P.S. For fun, you can try to extend the above analysis to the case where the number of unique elements is sublinear in the number of elements. The argument almost carries straight through if there are at least n^c unique elements for 0 < c < 1 (as the c turns into a constant factor when you take the log), but there's room to quibble: if the number of unique elements is sublinear in n, one might argue that one could write down a complete representation of the input and especially the sorted output in space that is sublinear in L * n. So then the problem would need to be defined a bit more carefully, for example by specifying the the input format is literally just a delimited list of the element values in input order.
I guess you mean "at least O(n*log(n))".
You can generally sort any array in constant time by taking that constant to be the time it takes to sort the array using bubble sort.

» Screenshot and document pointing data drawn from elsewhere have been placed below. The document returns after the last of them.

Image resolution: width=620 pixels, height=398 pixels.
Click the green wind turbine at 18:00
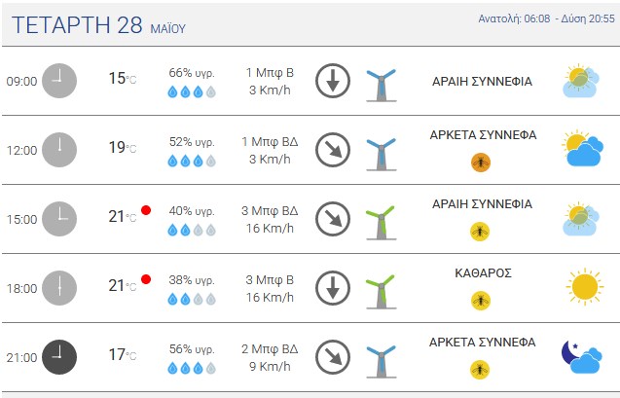click(x=382, y=292)
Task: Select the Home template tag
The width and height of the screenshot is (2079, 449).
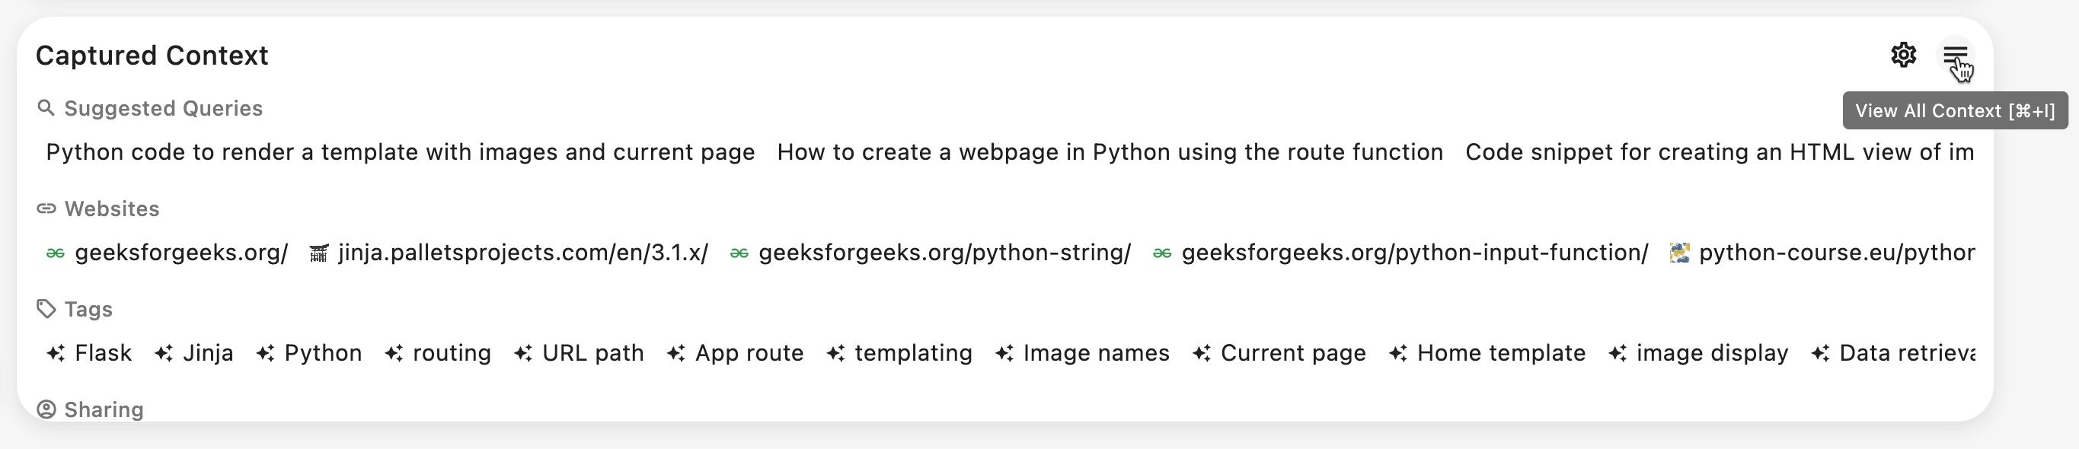Action: click(x=1487, y=353)
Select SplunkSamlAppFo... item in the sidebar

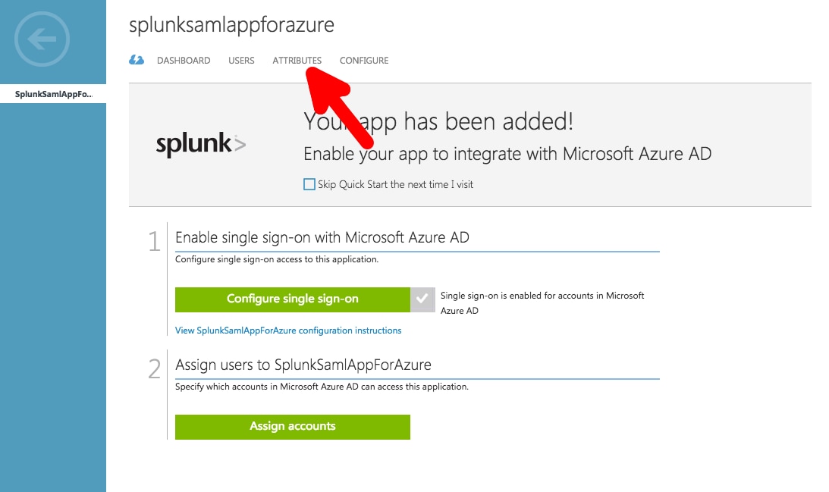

That said the finite alphabet and bounded length requirements can be softened a bit. Even for general sorting algorithms.
I mean, for the kind of lexicographic sotable data we're talking about you can basically pick a convenient alphabet size without cost.
And unbounded length is not that big an obstruction. Sure you are going to need O(n log(n)) comparisons. But you can't compare data of unbounded length in constant time anyway. In the end you end up taking an amount of time that is at least proportional to the amount of data, which is optimal up to a constant factor. And if you fiddle with radix sort enough you can get it within something similar.
Basic ASCII strings and tuples aren't that big an obstruction. Fractions are more complicated.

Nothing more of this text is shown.